▽

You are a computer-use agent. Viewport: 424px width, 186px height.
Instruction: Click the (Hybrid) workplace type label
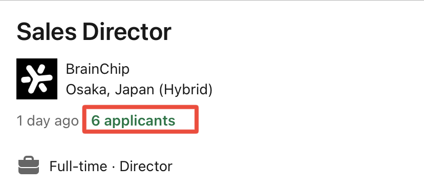[186, 90]
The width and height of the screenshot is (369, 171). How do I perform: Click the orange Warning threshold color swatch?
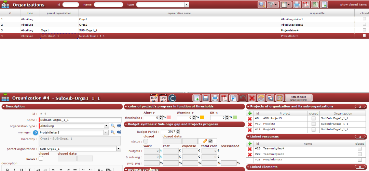[202, 118]
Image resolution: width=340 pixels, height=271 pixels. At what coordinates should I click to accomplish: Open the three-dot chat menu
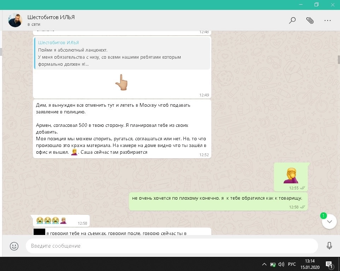pos(328,20)
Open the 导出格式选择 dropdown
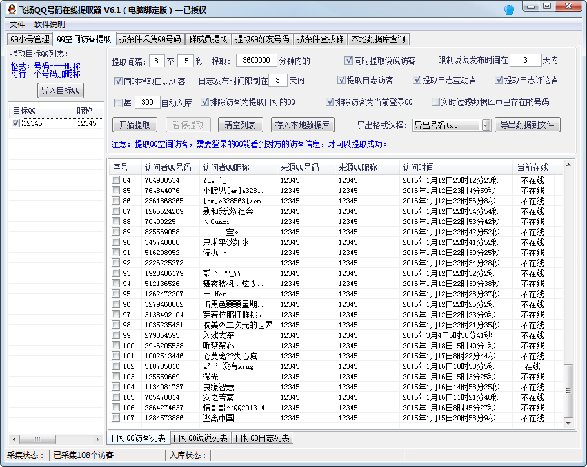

△

Exactly the lines from the line with "The width and" through the end of the data are to be reproduced, and no picture is to be included.

The width and height of the screenshot is (369, 171). How do I perform: Click the orange Warning threshold color swatch?
[202, 118]
Image resolution: width=340 pixels, height=271 pixels. At what coordinates should I click to accomplish: Open the three-dot chat menu
pos(328,20)
Open the 导出格式选择 dropdown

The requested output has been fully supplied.